Hidayatullah.com—Pendeta dan gereja didesak bersuara keras menentang penindasan terhadap rakyat Palestina dan tidak berdiam diri terhadap genosida di Gaza yang berarti itu menyetujui tindakan penindasan rezim Zionis ‘Israel’.
Sayangnya, para pemimpin politik dan gereja yang diharapkan suaranya justru membisu. Hal tersebut diungkapkan Pendeta Gereja Lutheran Injili Natal di Betlehem, Pendeta Munther Isaac dalam wawancara dengan Amy Goodman di saluran YouTube Democracy Now! baru-baru ini.
“Satu demi satu, memberikan lampu hijau bagi genosida ini, memberinya kedok pembelaan diri, bahkan tidak dapat memaksa diri untuk mengutuk kejahatan perang yang jelas dilakukan oleh ‘Israel’,” ujarnya.
“Teman-teman, genosida telah menjadi hal yang biasa. Dan sebagai orang-orang beriman, jika kita benar-benar mengaku mengikuti juru selamat yang disalibkan, kita tidak akan pernah bisa menerima ini,”ujarnya.
Menurutnya dunia tidak boleh menerima normalisasi genosida. “Kita tidak boleh menerima anak-anak yang meninggal karena kelaparan, bukan karena kekeringan atau kelaparan, tetapi kelaparan, bencana buatan manusia.”

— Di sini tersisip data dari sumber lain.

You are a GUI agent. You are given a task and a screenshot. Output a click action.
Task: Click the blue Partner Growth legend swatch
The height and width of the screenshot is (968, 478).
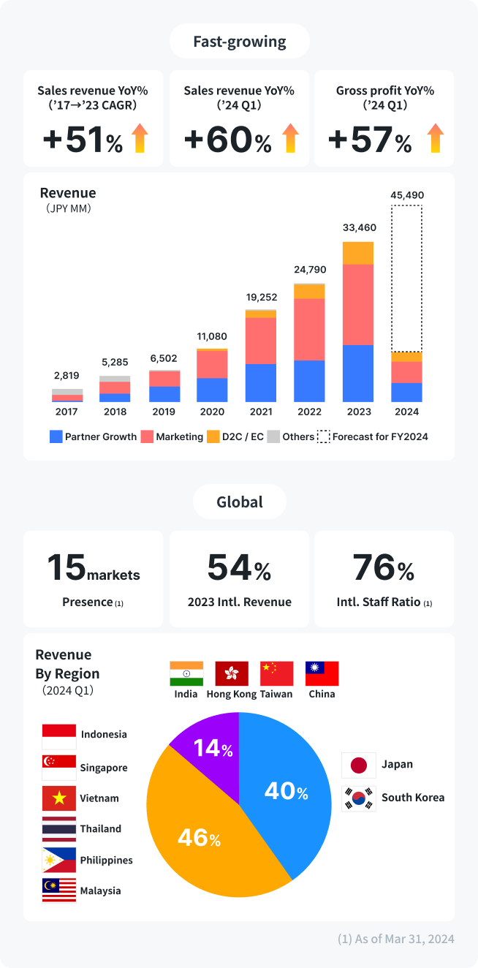tap(56, 436)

Menurutnya, dengan serangan Zionis ‘Israel’ ini menunjukkan genosida telah dinormalisasi, seperti apartheid dinormalisasi di Palestina dan, sebelumnya, di Afrika Selatan, seperti perbudakan dan sistem kasta dinormalisasi.
Ia juga memandang bagaimana para pemimpin negara-negara adidaya memandang pembantaian dengan cara mengambil untung dari kolonialisme modern.
“Mereka menciptakan narasi untuk menormalkan genosida. Mereka memiliki teologi untuk itu. Genosida telah dinormalisasi. Ini adalah rasisme yang terburuk.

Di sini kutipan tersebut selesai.